Every now and again, because I do not learn, I google the phrase “winds of winter”, the title for the next book in the A Song of Ice and Fire series (remember Game of Thrones?). I do this because, nine years ago, I did this for “A Dance With Dragons” and happened to catch a blurblet that Martin’s publisher was expecting the book in a short time, or that it was mostly finished, or that it had indeed been turned in, or something like that.

When I did this today, I caught recent news.
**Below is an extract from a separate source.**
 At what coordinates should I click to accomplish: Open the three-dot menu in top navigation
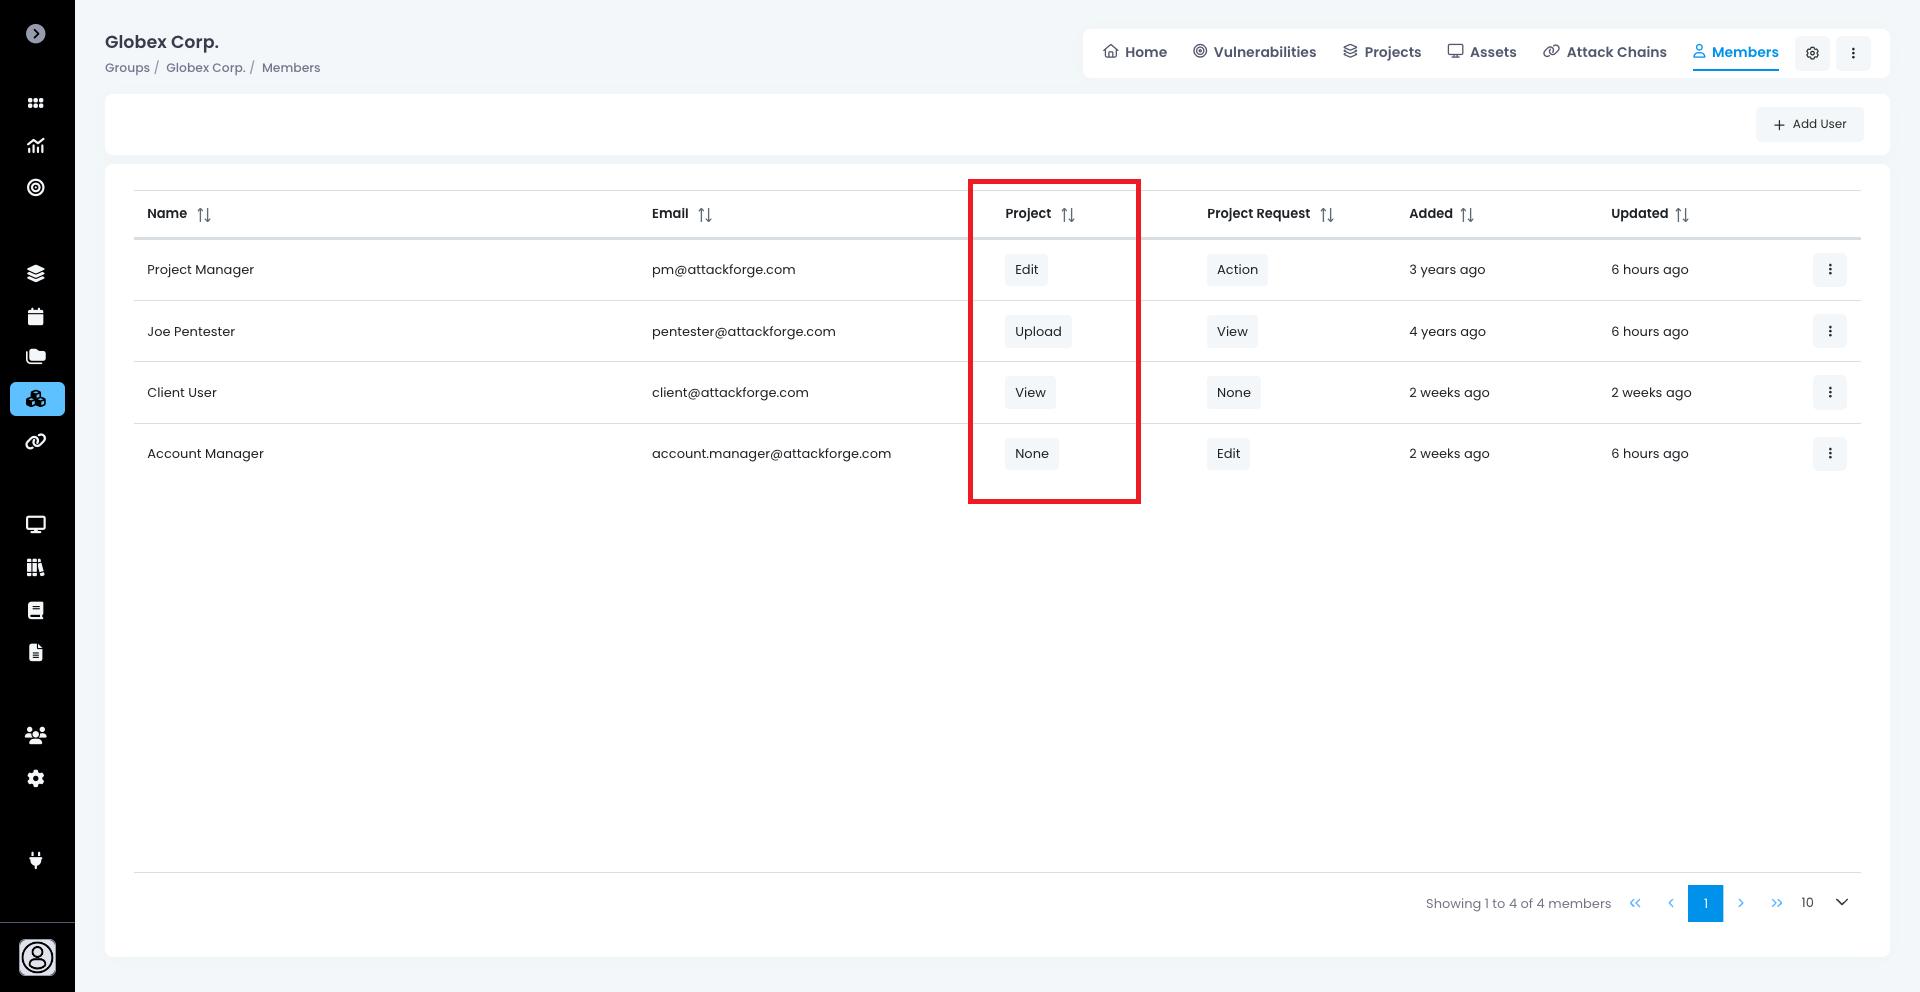coord(1853,53)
More specifically, an article in the Daily Express entitled “Winds of Winter progress: George RR Martin shares cryptic Winter is Coming image and more”
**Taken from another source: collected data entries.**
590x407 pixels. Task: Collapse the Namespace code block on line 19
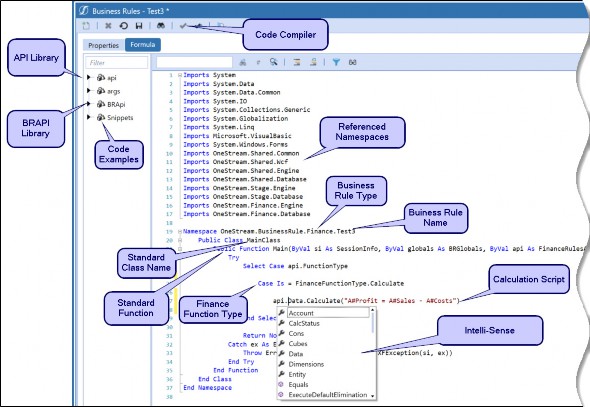point(180,231)
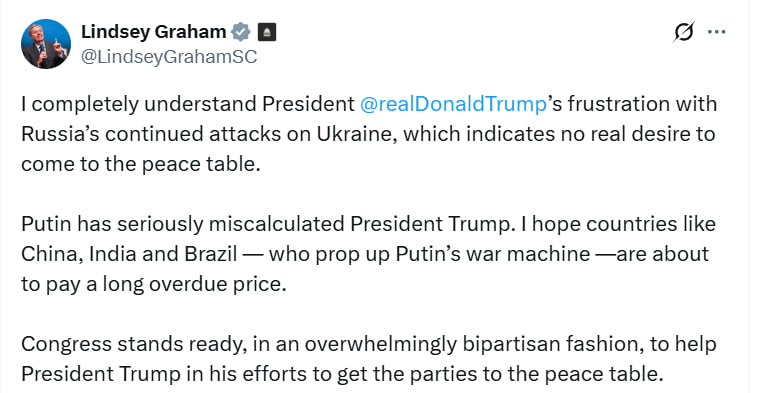
Task: Click the "to pay a long overdue price." line
Action: (x=154, y=285)
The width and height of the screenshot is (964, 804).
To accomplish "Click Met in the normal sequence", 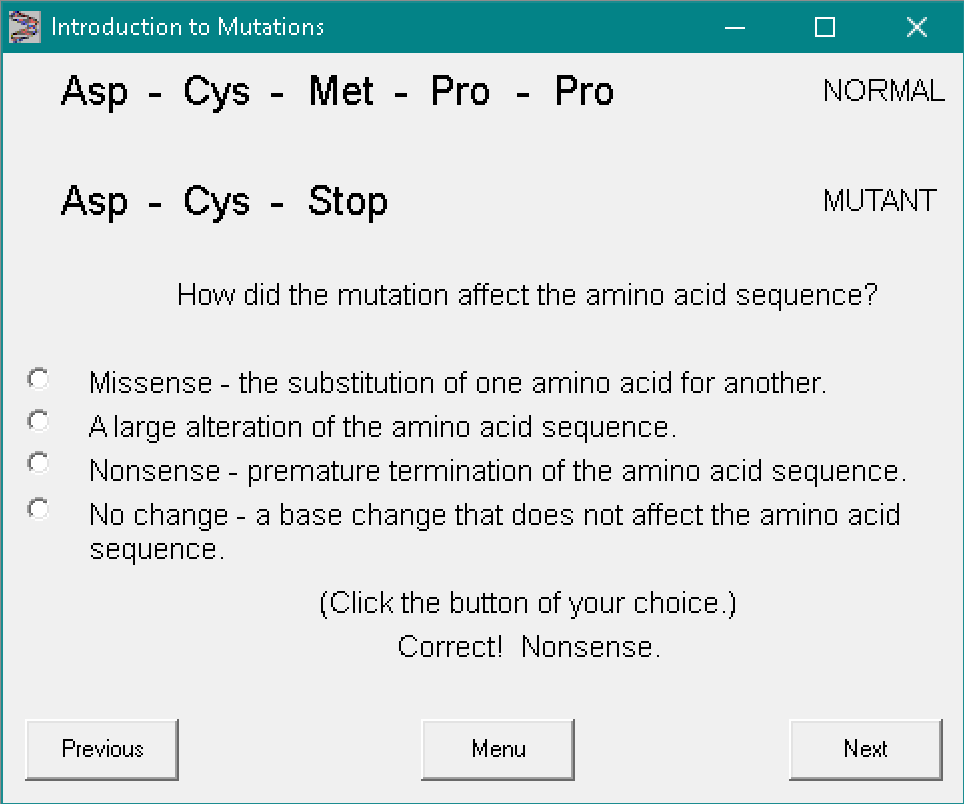I will coord(341,91).
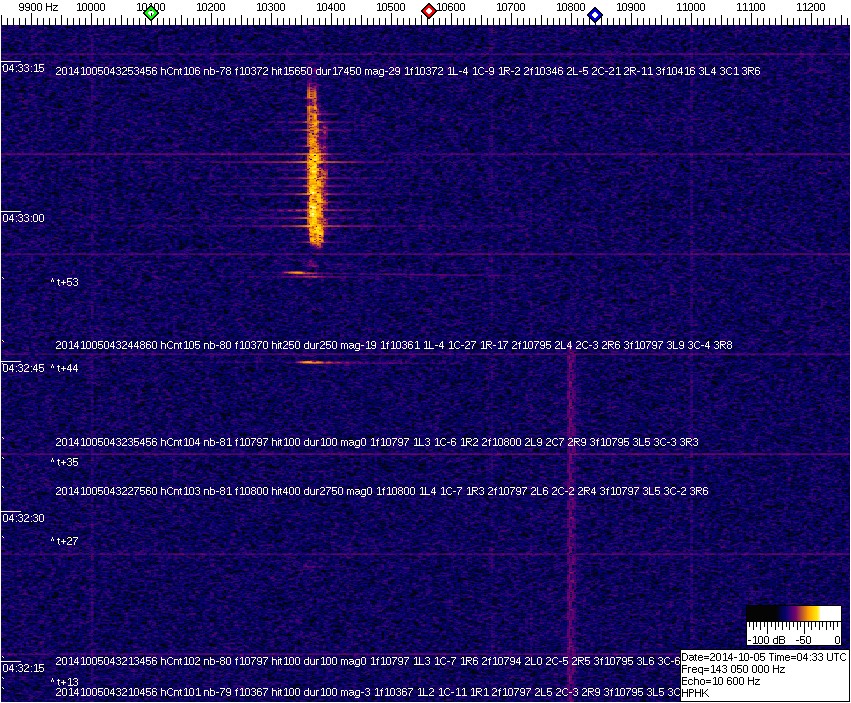Select the blue diamond frequency marker
851x703 pixels.
click(x=595, y=15)
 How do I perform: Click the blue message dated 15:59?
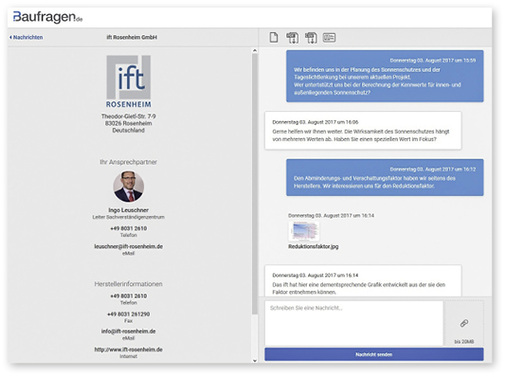pos(385,76)
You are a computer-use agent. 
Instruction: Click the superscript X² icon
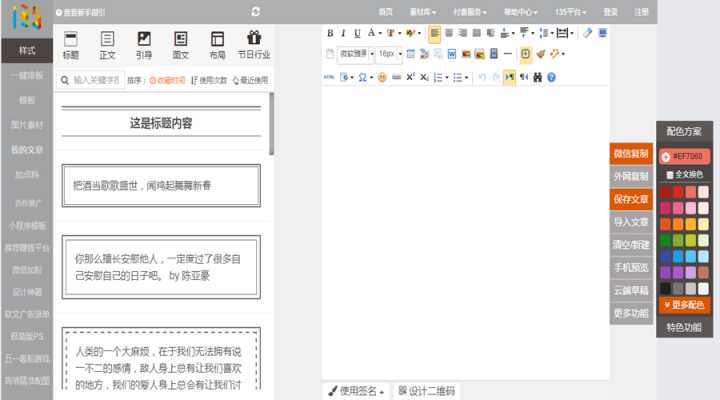(411, 77)
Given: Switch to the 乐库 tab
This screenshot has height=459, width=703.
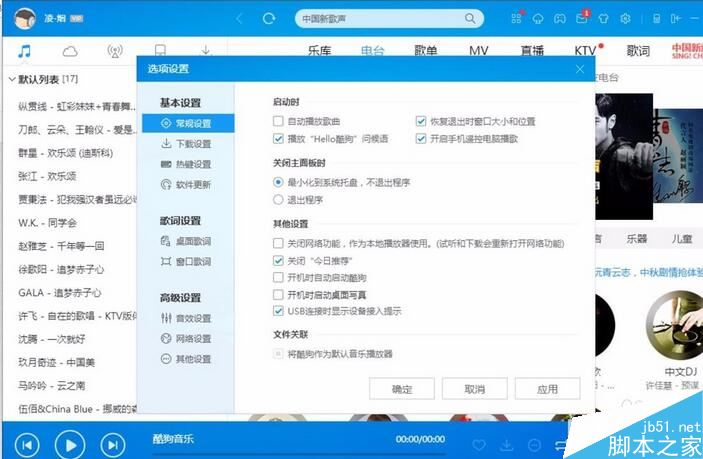Looking at the screenshot, I should (x=320, y=51).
Click on it, to bring yourself to a vision of the nadir of journalism.

George RR Martin’s latest blog update arrived this week headed by an image saying “Winter Is Coming”. It’s not clear if this is the 72-year-old’s way of teasing that he’s approaching the finishing line, but the rest of his post may provide some clues nonetheless.

UK Daily Express, “Winds of Winter Progress”

Every journalist who uses the word “may” should be beaten with a tire iron and left in the desert. Spoilers: this article provides no clues, nor does the blog post it’s using as a source. That’s right, a newspaper that’s been around since 1900, is now farming clickbait out of George RR Martin’s pseudo-livejournal. It’s over, guys. The Matrix won.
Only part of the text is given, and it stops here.